• Transe Gaule 2011 étape 14

    Seconde étape de la descente kilométrique (après 68 hier, 61 ce jour et 58 puis 54 pour les deux jours suivants) qui devrait permettre à tous les coureurs de gagner du temps de course et donc de récupération avant les deux « septagénaires » de la fin de semaine devant se terminer par un grand plouf dans la Méditerranée.
    Pas trop de pression, mon prédécesseur au général est trop loin (6h d’avance) et celui qui me suit est à plus de 5h. Guy est encore devant moi, mais vu les blessures dont il souffre, je pense qu’aujourd’hui il devrait mettre plus de 2h de plus que moi, sauf bonne surprise et une totale rémission de ses bobos.
    Je prends le départ un peu moins rapidement que d’habitude, laissant un groupe d’une douzaine de coureurs prendre la poudre d’escampette. Je les verrai s’éloigner de moi de plus en plus au gré des grandes lignes droites. Mais mon objectif du jour, était de faire du jus et de ne pas me mettre dans le dur. Je sais qu’avec 5 TG déjà courues, il y a une grosse confiance et une bonne maîtrise des situations de course, il n’empêche qu’on n’est jamais à l’abri d’un coup dur.

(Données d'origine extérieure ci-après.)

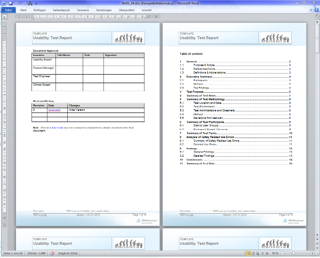
Task: Click the Save icon in quick access toolbar
Action: [10, 3]
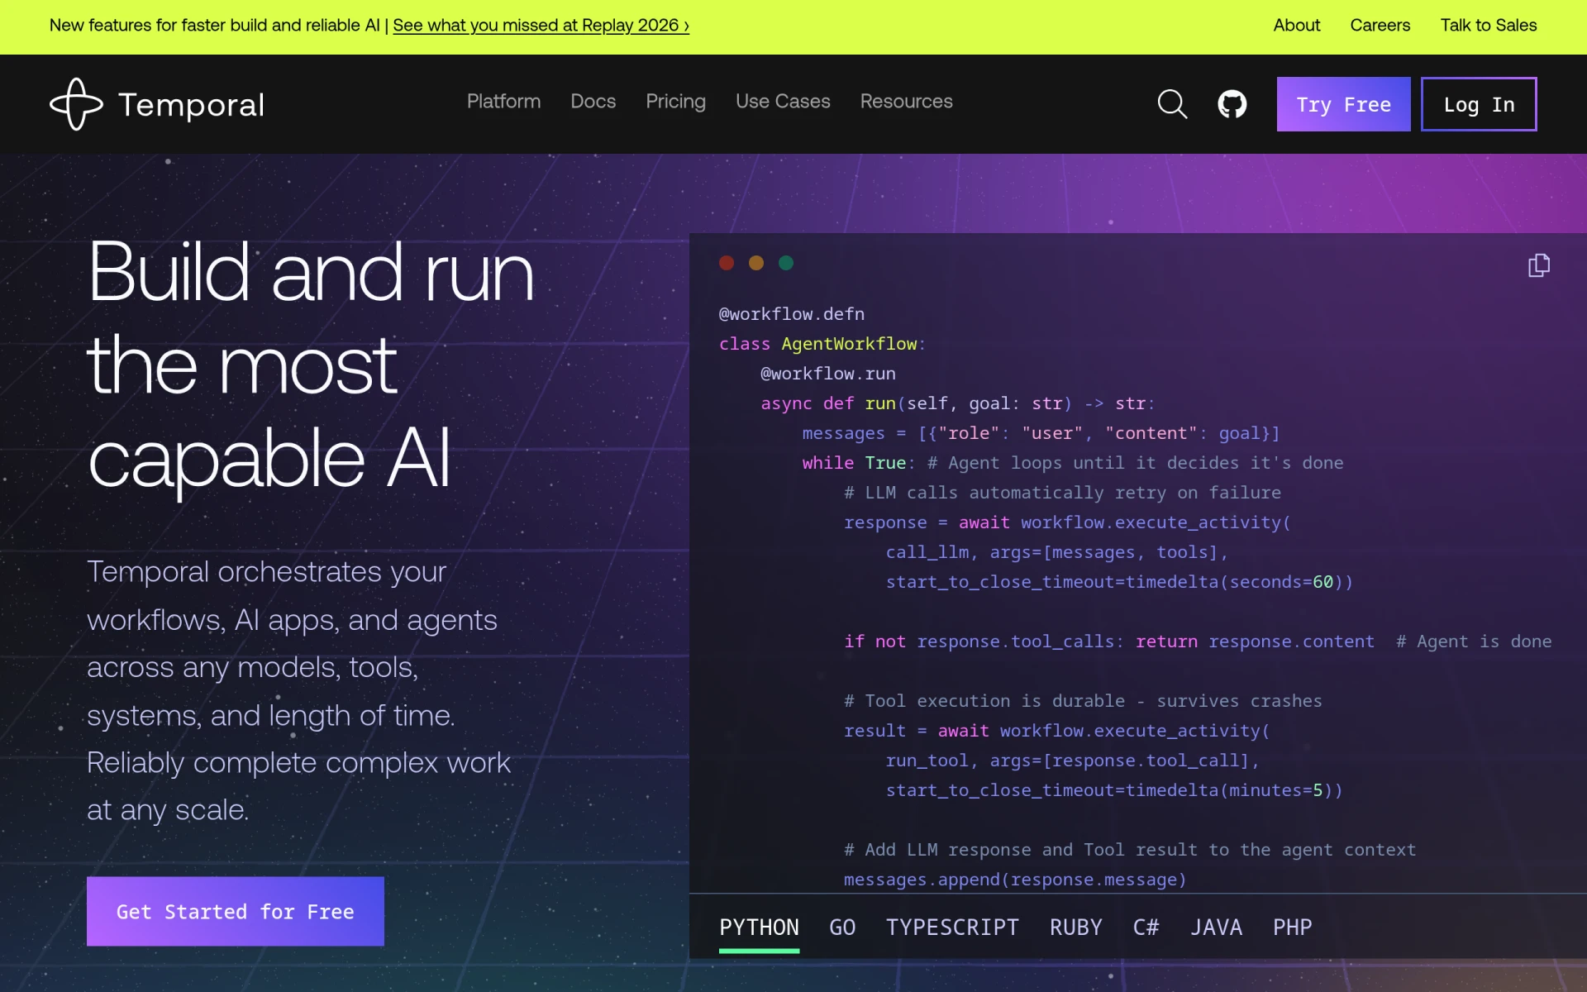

    Qu’aurais-je eu à gagner d’aller chercher Jean-Michel ou Vincent ou même un des 8 premiers ? Rien sinon des blessures. C’est donc dans cet état d’esprit que j’ai fait mon étape, me faisant charrier par les accompagnateurs de Titi qui me disaient que puisque j’avais fait 11ème, puis 10ème et hier 9ème, aujourd’hui je devais faire 8ème. Ce challenge aurait pu m’intéresser si je ne ressentais pas des signes de fatigue depuis deux jours, et comme j’ai envie de faire les deux dernières pour le plaisir (donc de pousser un peu la machine) j’avais envie de récupérer.
    La longue descente vers le Lot, qui un temps aurait pu m’amuser, fut un moment totalement déplaisant : d’abord, ça ne descendais pas vraiment au début, puis au moment où ça commençait à descendre, il y avait des travaux et des graviers plus ou moins gros sur la route, sans parler des voitures entraînant avec elles des nuages de poussière, et quand enfin le revêtement redevint plus lisse, le soleil tapait car la route n’était plus à l’ombre. J’ajouterai qu’avant la descente, le parcours était assez vallonné malgré la beauté des paysages traversés. Là je m’étais peu à peu usé et n’avais plus les ressources pour lever les genoux et relancer une fois la route penchant dans le bon sens.
    La fin fut longue et je commis une erreur de débutant en oubliant mon bidon d’arrosage au dernier ravitaillement. Heureusement qu’il y avait deux points d’eau sur les 10 derniers km !
    Quand j’arrivais, Vincent, Thierry et Jean Michel avaient déjà fini depuis quelques minutes et ma 11ème place me convenait. Je n’aurai pas réussi à refaire le retard qui s’était accumulé depuis Aurillac.
    L’après-midi me permit de me restaurer d’une grosse salade composée suivie d’un steak frites, le tout arrosé de panachés bien frais. Et au dessert, la glace ne me suffisant pas, j’en reprenais une autre.
    Pendant la course, nous avions appris que le gymnase ne serait pas disponible et que quelqu’un essayait de trouver une solution. Nous avons emménagé dans des Algeco, servant d’école provisoire pour les enfants du village. Il faisait chaud, nous sommes allés sur l’herbe du parc voisin pour nous reposer à l’ombre.